2.4: biomes, zonation and succession Flashcards
biomes:
collections of ecosystems sharing similar climatic conditions that can be grouped into five major classes: aquatic, forest, grassland, desert and tundra.
each have characteristic limiting factors, productivity & biodiversity. insolation, precipitation & temperature are the main factors governing the distribution of biomes.
types of terrestrial & aquatic biomes -
terrestrial biomes: tundra, grassland, desert, taiga, temperate forest, tropical forest.

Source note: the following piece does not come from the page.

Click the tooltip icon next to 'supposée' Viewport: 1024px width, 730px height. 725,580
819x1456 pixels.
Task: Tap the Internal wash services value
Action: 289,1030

aquatic biomes: marine, freshwater, tropical coral reefs, hydrothermal vents
deserts:
- cover 20-30 percent of the land surface
- dry air
- high temperatures (45-49 C in day)
- low precipitation (250 mm yr-1)
- low rates of photosynthesis
- low NPP rates
- vegetation scarce
- soil rich in nutrients and can support plants that can survive there
tundra:
- found in high latitudes
- days are short
limited levels of sunlight - water may be locked up in ice, limiting water resources
- photosynthesis and productivity rates are low
- low temperatures
- soil may be permanently frozen
- nutrients in soil are limited
tropical rainforest:
- high temperatures (average 26 C )
- high rainfall (over 2500 mm yr -1)
- near the equator
- high light levels throughout the year
- all-year round growing season
- high levels of photosynthesis
- high rates of NPP throughout the year
- high diversity of animals and plants
- low levels of nutrients in the soil
temperate forest:
- seasonal weather (hot summers/cold winters)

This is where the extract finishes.